Creating a pseudoterminal to make sudo happy

I need to automate the provisioning of a cloud instance (running Fedora 17) for which the following initial facts are true:

  • I have ssh-key based access to a remote user (cloud)
  • That user has password-free root access via sudo.

Manual configuration is as simple as logging in and running sudo su - and having at it, but I would like to fully automate this process. The trick is that the system defaults to having the requiretty option enabled for sudo, which means that an attempt to do something like this:

ssh remotehost sudo yum -y install puppet

Will fail:

sudo: sorry, you must have a tty to run sudo

I am working around this right now by first pushing over a small Python script that will run a command on a pseudoterminal:

import os
import sys
import errno
import subprocess

pid, master_fd = os.forkpty()

if pid == 0:
    # child process: now that we're attached to a
    # pty, run the given command.
    os.execvp(sys.argv[1], sys.argv[1:])
else:
    while True:
        try:
            data = os.read(master_fd, 1024)
        except OSError, detail:
            if detail.errno == errno.EIO:
                break

        if not data:
            break

        sys.stdout.write(data)

    os.wait()

Assuming that this is named pty, I can then run:

ssh remotehost ./pty sudo yum -y install puppet

This works fine, but I'm wondering if there are solutions already available that I haven't considered.

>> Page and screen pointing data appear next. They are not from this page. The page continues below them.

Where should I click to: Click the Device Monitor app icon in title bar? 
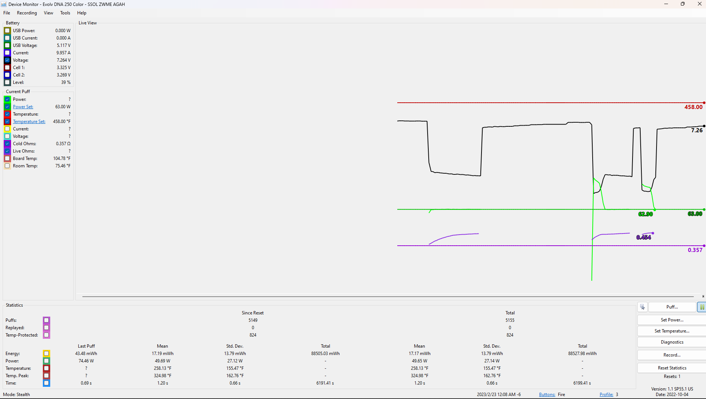(4, 4)
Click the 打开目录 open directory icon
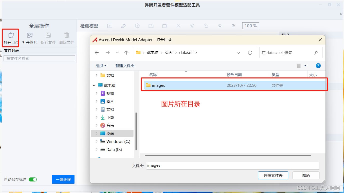Viewport: 344px width, 193px height. [x=11, y=35]

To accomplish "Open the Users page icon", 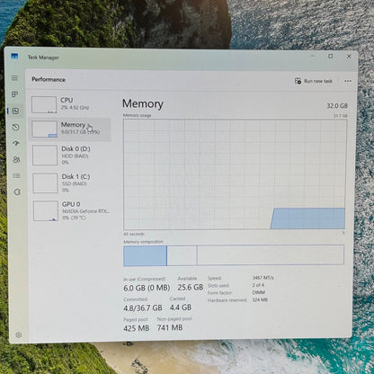I will point(16,159).
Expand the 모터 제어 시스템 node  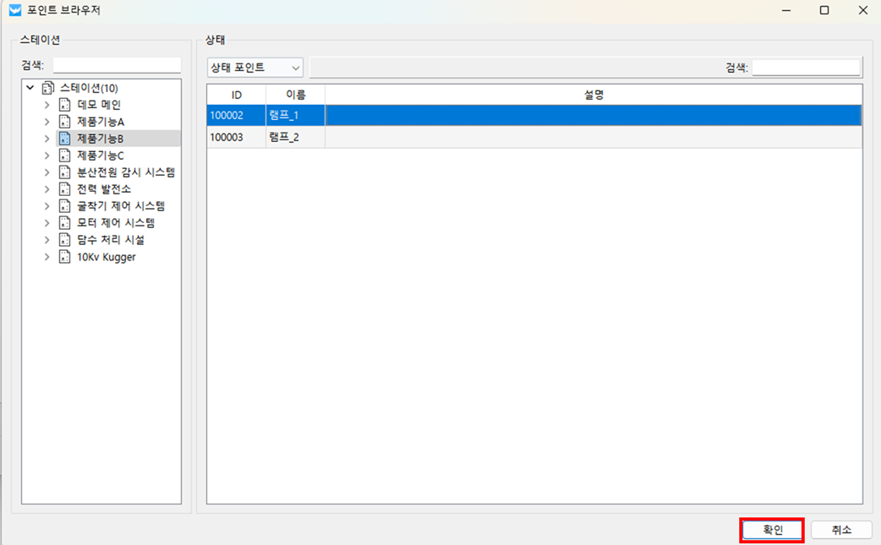(x=47, y=223)
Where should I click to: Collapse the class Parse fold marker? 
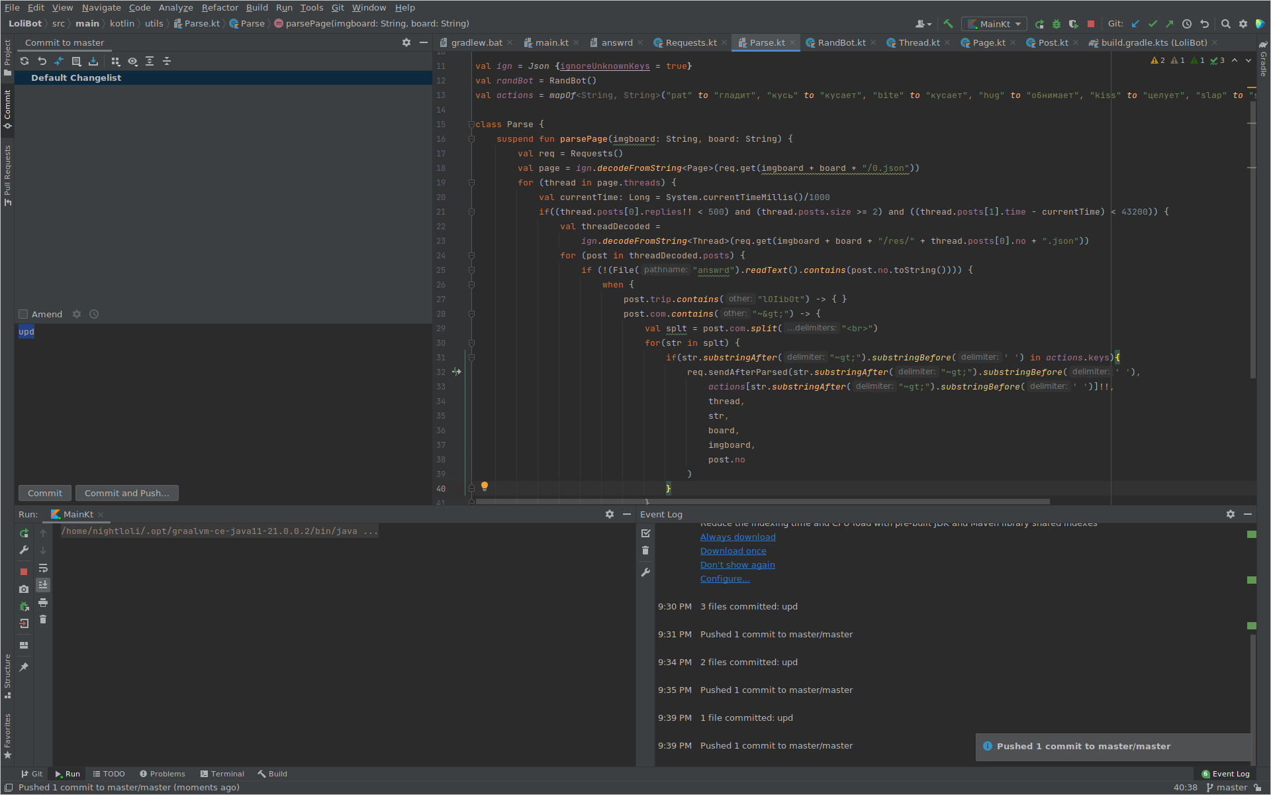(x=471, y=125)
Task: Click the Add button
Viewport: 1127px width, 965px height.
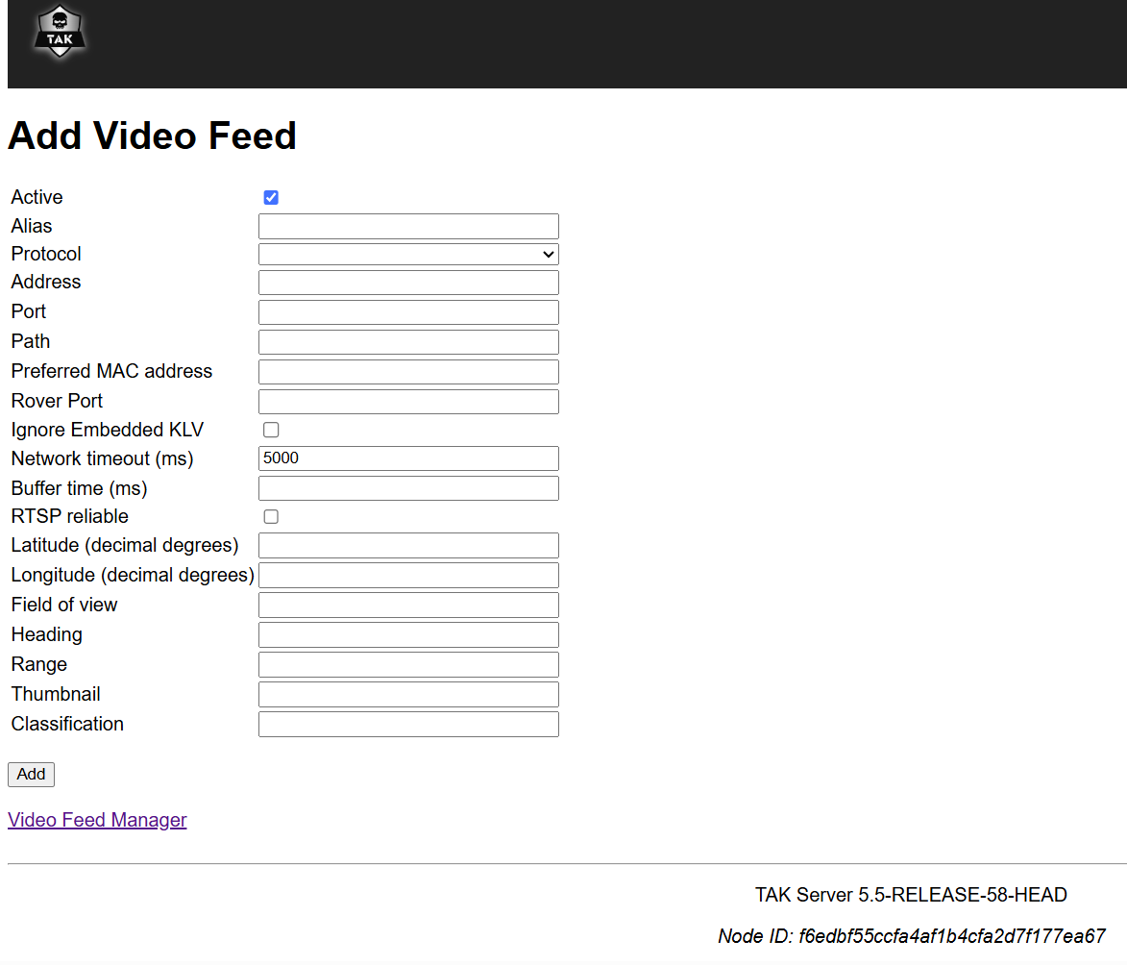Action: (31, 775)
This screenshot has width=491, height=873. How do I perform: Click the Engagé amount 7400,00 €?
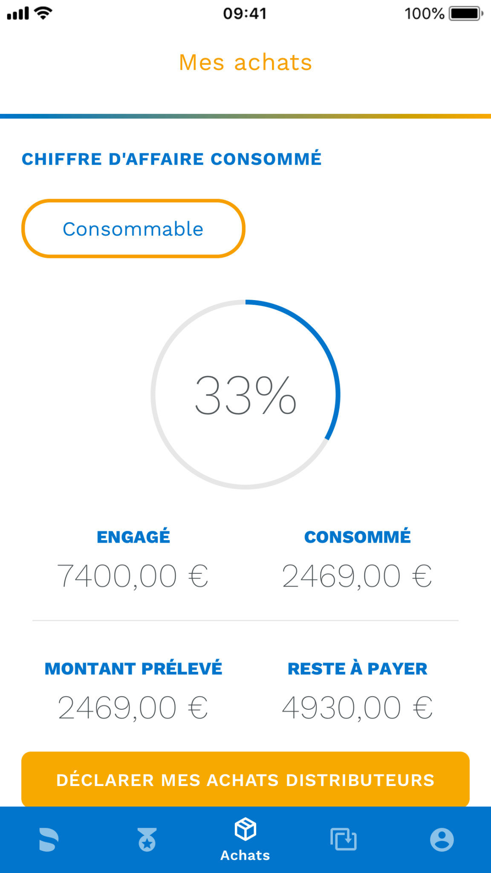133,576
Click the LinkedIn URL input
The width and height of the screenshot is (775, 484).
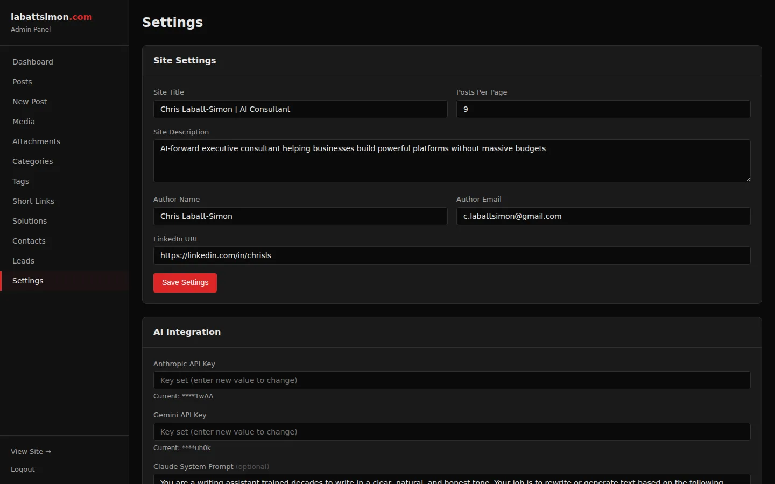[x=452, y=255]
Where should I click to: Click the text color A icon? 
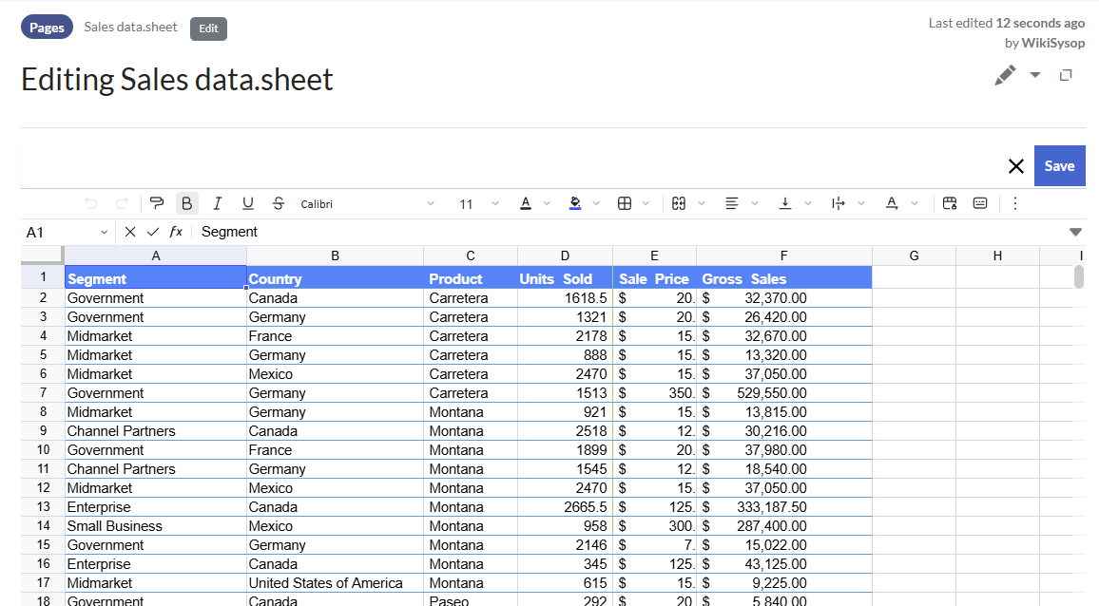(x=526, y=203)
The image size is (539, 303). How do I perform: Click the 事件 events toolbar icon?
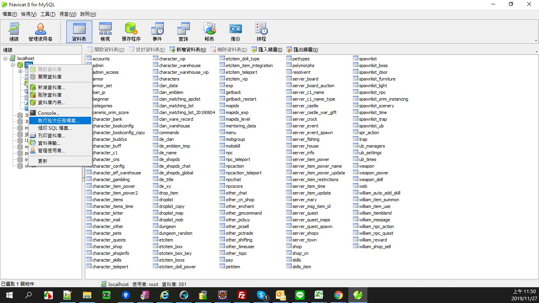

  • I would normally think about expect, but it's not installed by default on this system.
  • screen can do this in a pinch, but the best I came up with was:

    screen -dmS sudo somecommand
    

    ...which does work but eats the output.

Are there any other tools available that will allocate a pseudoterminal for me that are going to be generally available?


You want the -t option to ssh:

 -t      Force pseudo-tty allocation.  This can be used to execute
         arbitrary screen-based programs on a remote machine, which can be
         very useful, e.g. when implementing menu services.  Multiple -t
         options force tty allocation, even if ssh has no local tty.

You may need to use -tt if the script is going to be run non-interactively.